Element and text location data
──────────────────────────────

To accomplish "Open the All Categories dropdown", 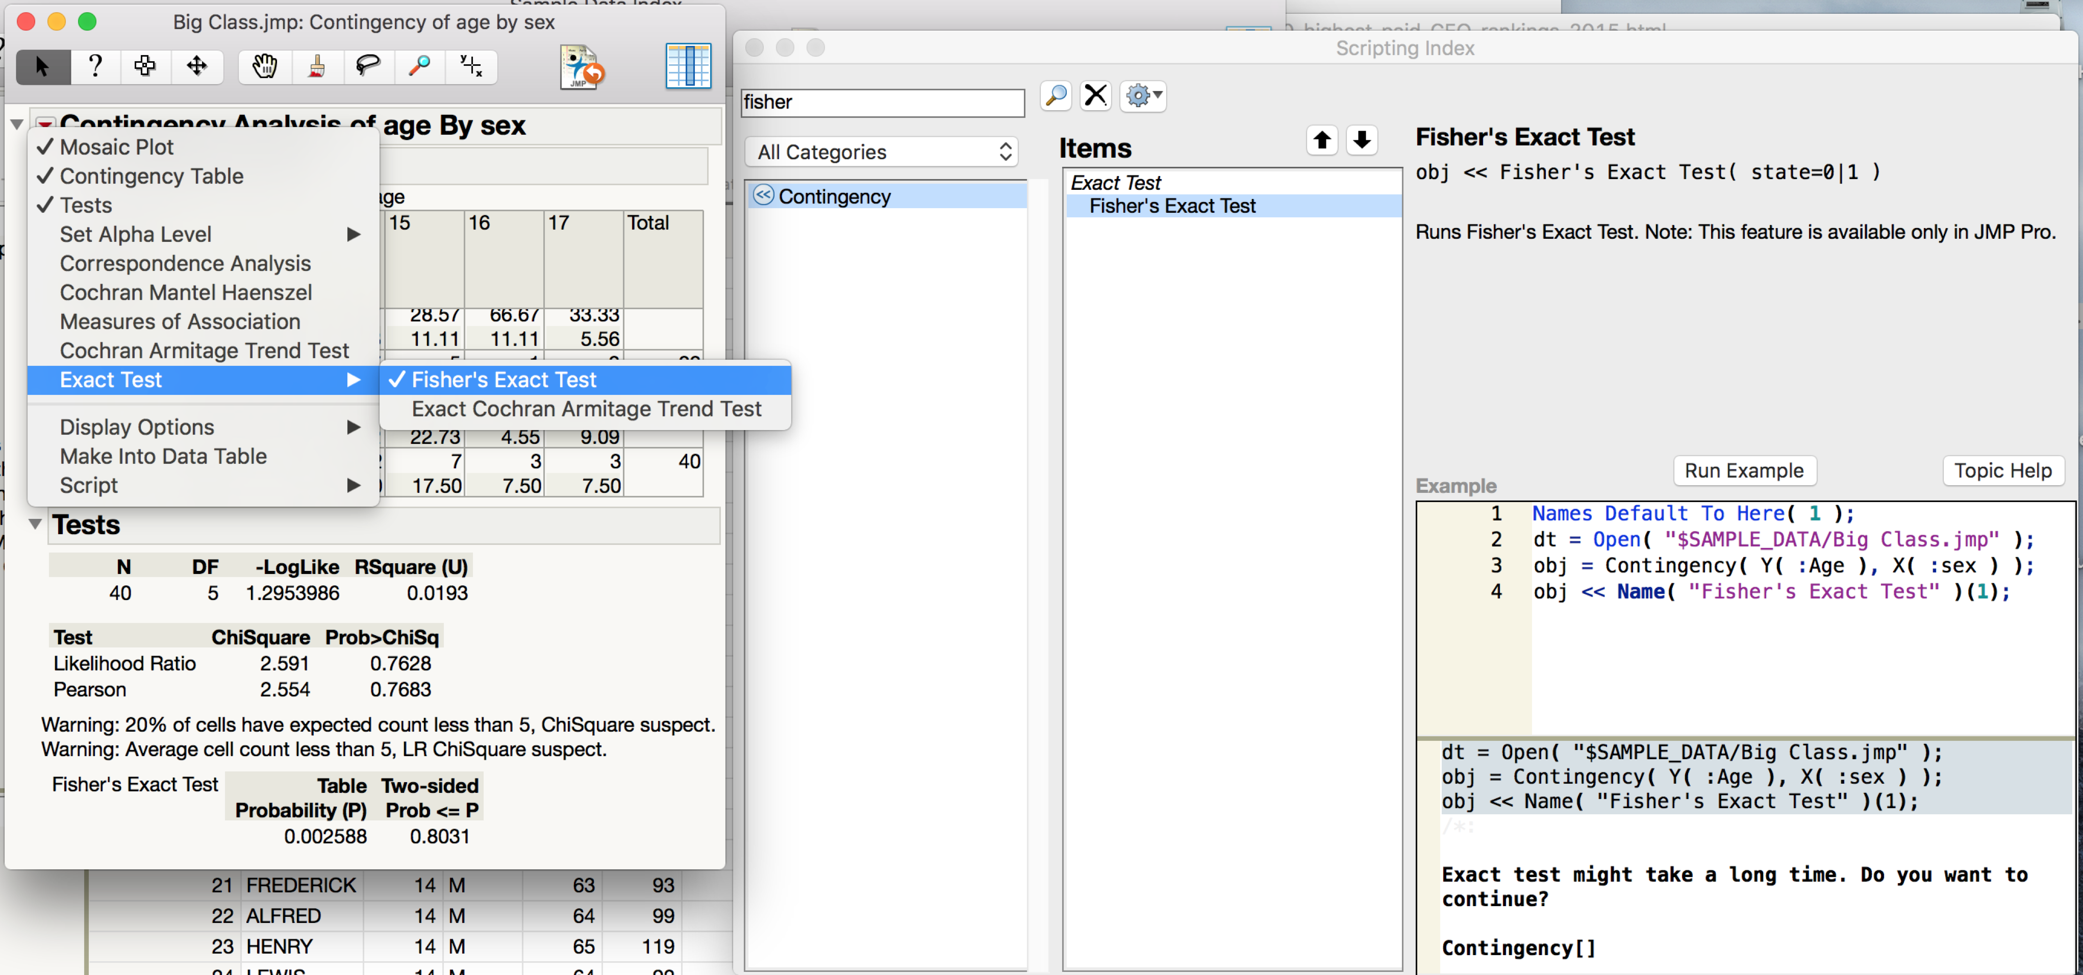I will [x=881, y=152].
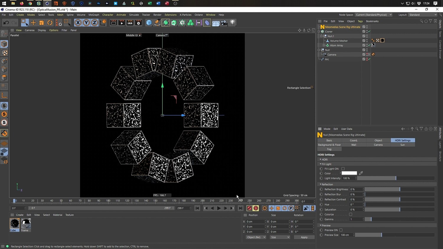The image size is (443, 249).
Task: Open Edit Render Settings icon
Action: [138, 23]
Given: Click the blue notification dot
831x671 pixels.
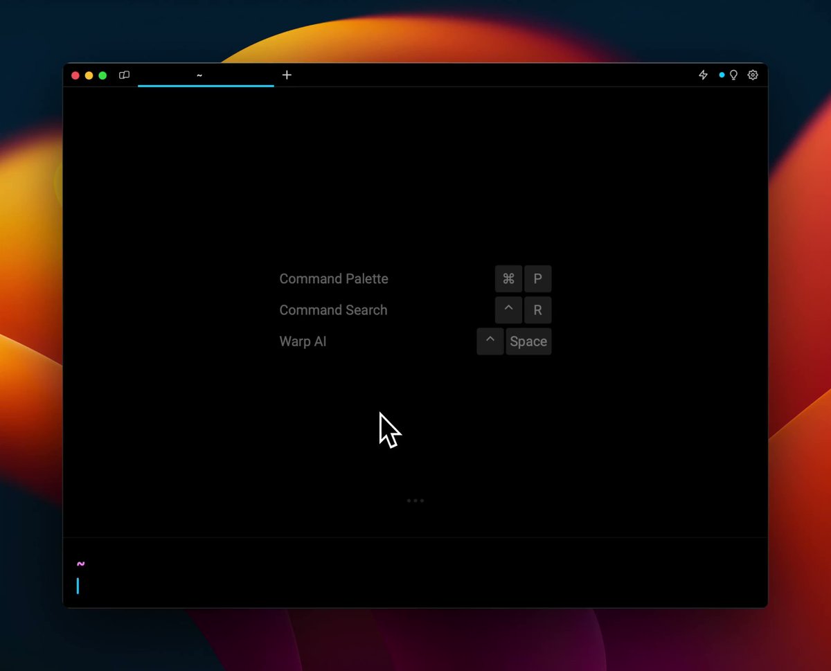Looking at the screenshot, I should (x=722, y=75).
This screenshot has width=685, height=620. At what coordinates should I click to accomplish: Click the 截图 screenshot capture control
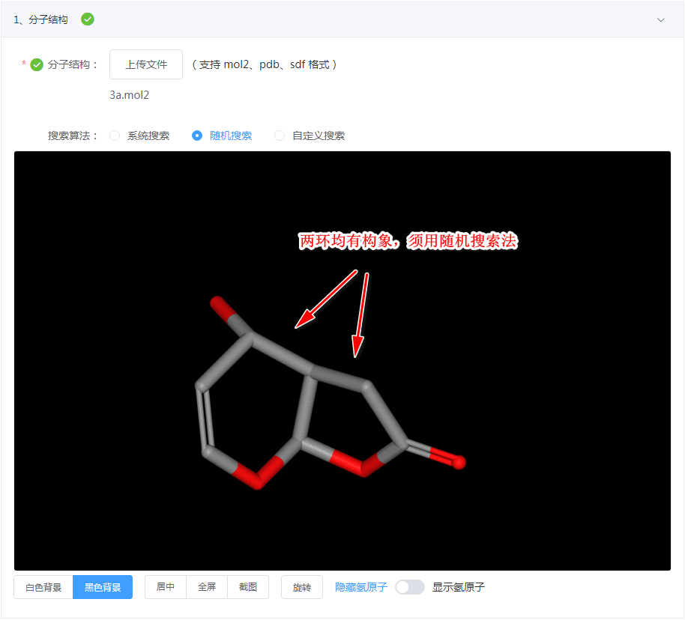[248, 587]
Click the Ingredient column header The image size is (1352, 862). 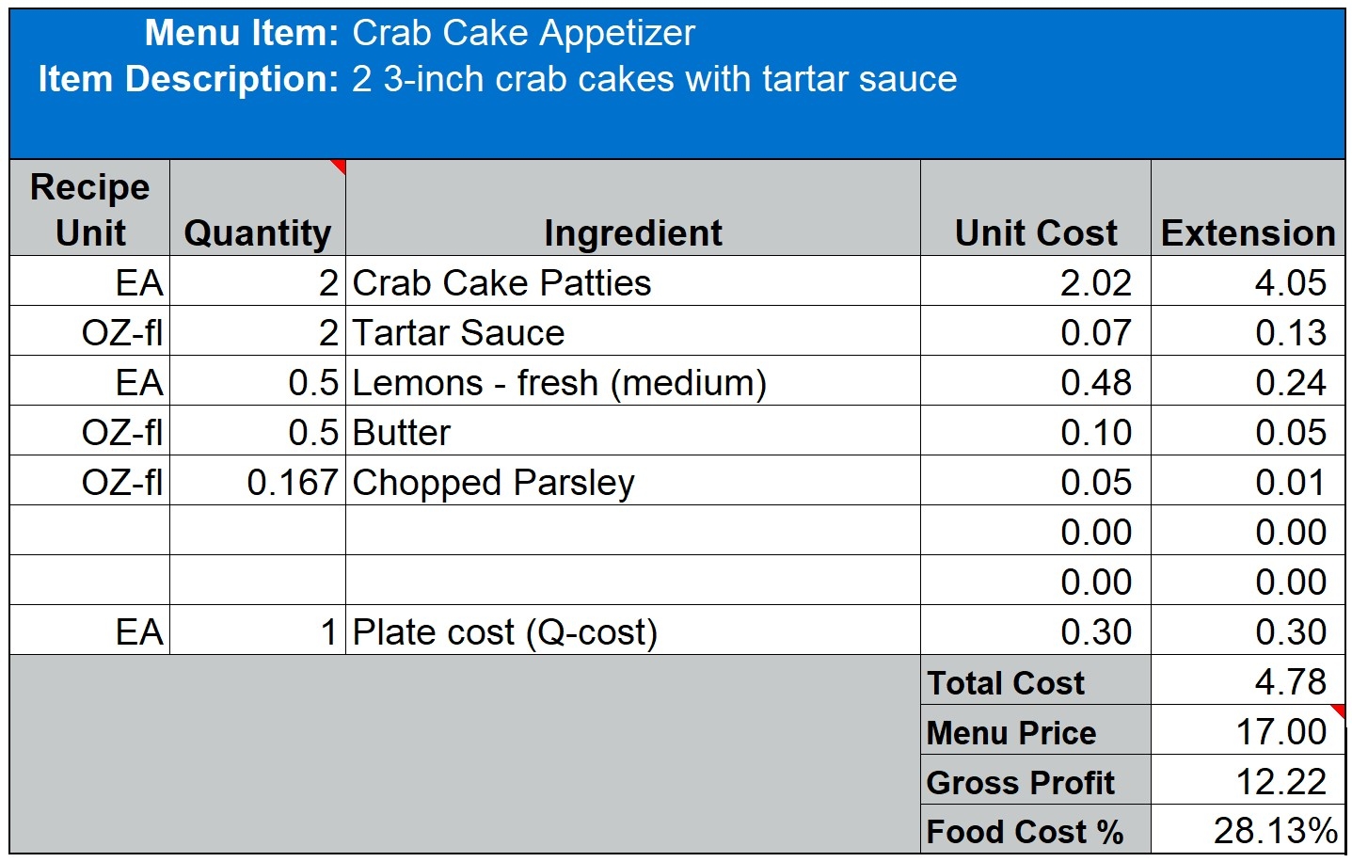coord(633,232)
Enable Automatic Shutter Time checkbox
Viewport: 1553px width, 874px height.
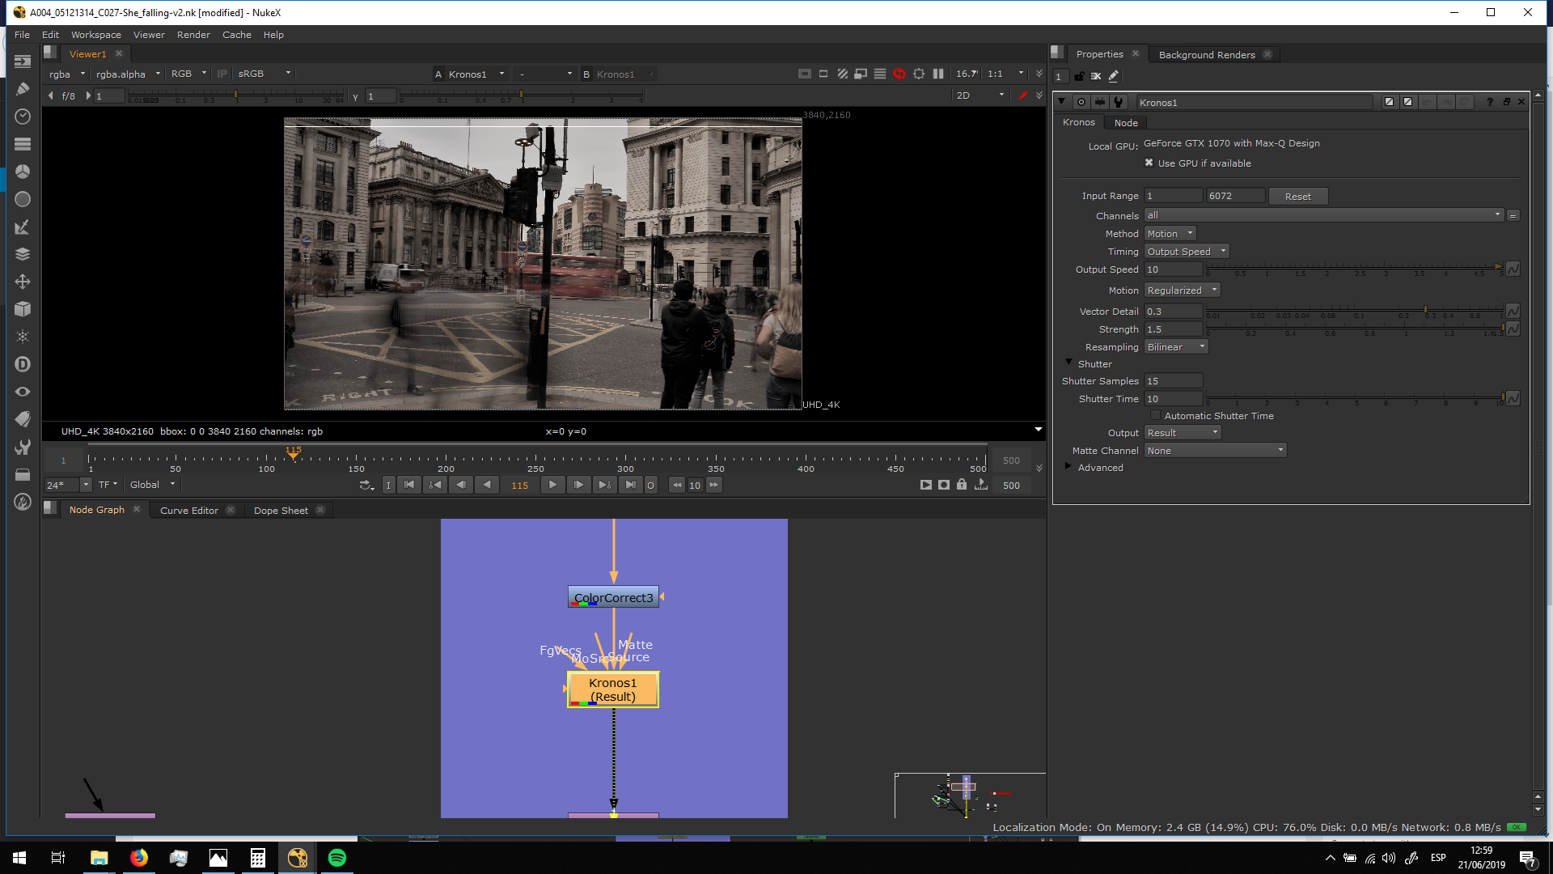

──────────────────────────────

Your objective: Show every line of the listing above that contains the string "width". Case counts.

Result of this task:
This screenshot has width=685, height=620. At what coordinates should I click to accomplish: Click the 截图 screenshot capture control
Viewport: 1553px width, 874px height.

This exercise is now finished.